Durante décadas hemos dibujado la vida como una línea recta y previsible: estudiar, trabajar, jubilarse. Tres tramos claros: juventud, vida adulta y vejez. Un guion que funcionaba porque se ajustaba a una realidad biológica y social que hoy ha cambiado de forma radical.
Esa línea ya no existe. Y si aún existe en nuestro imaginario colectivo, quizá ha llegado el momento de empezar a borrarla.
España y Portugal están entre las sociedades más longevas de Europa. España lidera la UE con una esperanza de vida de 84 años y Portugal supera los 81. Según el INE, en 2055 casi un tercio de la población española tendrá más de 65 años.
Vivimos más —y durante más tiempo después de los 65—, pero nuestras estructuras sociales, económicas y culturales siguen organizadas como si la vida apenas superara los 65 años, como ocurría a mediados del siglo XX. La longevidad no es solo una cuestión demográfica. Es un cambio estructural que redefine el trabajo, la formación, la economía, el urbanismo, la comunicación y las relaciones entre generaciones.
El mercado laboral sigue penalizando a quienes superan los 50 años. En España, la tasa de empleo entre los 55 y los 64 ronda el 53%, muy por debajo de países como Suecia o Alemania, donde supera el 75%. Es un desaprovechamiento evidente de talento y experiencia acumulados durante décadas.
Al mismo tiempo, la formación continúa pensándose como si el aprendizaje terminara con la universidad, cuando sabemos que la capacidad de aprender se mantiene activa mucho más allá de lo que el imaginario colectivo asume.
En los últimos años he entrevistado a personas de 80, 90 y más de 100 años que no hablan de final, sino de continuidad. He conversado con médicos que investigan cómo alargar la healthspan —el período de vida con salud plena—, no solo el número de años. Con alcaldes donde la longevidad convive con el reto demográfico: municipios donde más del 40% de la población supera los 65 años y donde la pregunta no es cómo gestionar el envejecimiento, sino cómo construir comunidad con él. Con creativos y directores de comunicación que empiezan —por fin— a representar a las personas mayores como sujetos activos, con deseos, con necesidades, con complejidad, y no como estereotipos reducidos a la fragilidad o la nostalgia.
La economía plateada —el conjunto de actividades económicas vinculadas a las personas mayores— ya representa en Europa más del 25% del PIB y se estima que seguirá creciendo de forma sostenida en las próximas décadas. No es un nicho. Es un motor económico que muchas empresas todavía no saben cómo leer ni cómo acompañar.

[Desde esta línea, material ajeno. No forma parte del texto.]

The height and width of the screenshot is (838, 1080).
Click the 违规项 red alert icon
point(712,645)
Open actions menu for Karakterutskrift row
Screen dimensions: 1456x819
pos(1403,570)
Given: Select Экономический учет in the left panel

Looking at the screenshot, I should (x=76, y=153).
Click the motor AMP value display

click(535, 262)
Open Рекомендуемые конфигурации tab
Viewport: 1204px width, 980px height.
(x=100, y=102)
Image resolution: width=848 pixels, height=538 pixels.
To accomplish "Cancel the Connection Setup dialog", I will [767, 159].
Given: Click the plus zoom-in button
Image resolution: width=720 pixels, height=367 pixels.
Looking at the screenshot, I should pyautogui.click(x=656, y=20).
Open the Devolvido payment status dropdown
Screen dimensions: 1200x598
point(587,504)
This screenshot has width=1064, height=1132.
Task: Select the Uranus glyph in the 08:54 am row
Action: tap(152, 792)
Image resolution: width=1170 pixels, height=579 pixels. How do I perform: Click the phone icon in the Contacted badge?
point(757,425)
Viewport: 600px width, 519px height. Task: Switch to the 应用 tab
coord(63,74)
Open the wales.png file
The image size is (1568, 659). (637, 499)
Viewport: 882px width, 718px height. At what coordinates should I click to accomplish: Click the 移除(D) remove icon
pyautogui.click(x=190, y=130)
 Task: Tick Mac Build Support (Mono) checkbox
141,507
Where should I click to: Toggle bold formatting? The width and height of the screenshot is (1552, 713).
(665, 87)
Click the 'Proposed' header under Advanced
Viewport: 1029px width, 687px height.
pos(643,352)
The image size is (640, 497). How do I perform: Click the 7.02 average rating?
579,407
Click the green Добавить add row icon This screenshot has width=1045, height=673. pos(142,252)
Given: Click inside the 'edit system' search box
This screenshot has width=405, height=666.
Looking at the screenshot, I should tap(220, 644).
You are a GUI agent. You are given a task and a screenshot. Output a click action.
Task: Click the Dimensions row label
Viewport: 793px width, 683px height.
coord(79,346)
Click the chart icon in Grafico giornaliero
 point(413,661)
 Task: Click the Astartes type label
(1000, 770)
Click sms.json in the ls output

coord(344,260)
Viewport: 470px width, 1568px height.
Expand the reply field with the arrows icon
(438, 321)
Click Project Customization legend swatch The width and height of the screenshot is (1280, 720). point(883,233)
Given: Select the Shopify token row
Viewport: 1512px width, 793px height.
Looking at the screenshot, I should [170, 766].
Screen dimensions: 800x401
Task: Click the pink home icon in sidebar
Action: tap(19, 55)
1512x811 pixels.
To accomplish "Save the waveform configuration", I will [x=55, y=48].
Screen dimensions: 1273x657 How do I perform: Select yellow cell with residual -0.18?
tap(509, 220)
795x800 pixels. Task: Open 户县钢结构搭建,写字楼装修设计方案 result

Y la pregunta que aparece una y otra vez es la misma: ¿Estamos preparados para vivir más tiempo del que habíamos previsto?
La nueva línea de la vida ya no es recta ni se divide en tres actos. Es más larga, más flexible, más híbrida. Incluye segundas carreras profesionales, proyectos creativos que comienzan a los 70, relaciones que se reinventan, migraciones internas hacia territorios más habitables, formas de cuidado que desbordan el modelo tradicional de la familia nuclear. Exige nuevas políticas públicas que vayan más allá del sistema de pensiones. Exige nuevas narrativas que abandonen la ecuación vejez-dependencia. Y exige nuevas formas de colaboración intergeneracional que no se basen en la tolerancia, sino en el reconocimiento mutuo.
Desde este espacio en CENIE quiero contribuir a ampliar esa conversación: analizar cómo la longevidad está transformando nuestros territorios, nuestra economía y nuestra cultura; explorar qué estamos haciendo bien y qué seguimos pensando con categorías del siglo pasado; y, sobre todo, preguntarnos qué modelo de sociedad queremos construir cuando los 50, los 60 o los 70 ya no son una fase declive, sino una etapa central de la vida.
La longevidad no es un problema que gestionar. Es una conquista social que debemos aprender a organizar. Ha sido el resultado de décadas de avances médicos, mejoras en las condiciones de vida y sistemas de protección que transformaron nuestras sociedades.
Ahora nos enfrentamos a una pregunta nueva: ¿cómo vivir bien una vida más larga de la que habíamos imaginado?
La línea de la vida necesita ser redibujada con ambición y con mejores estructuras para sostenerla.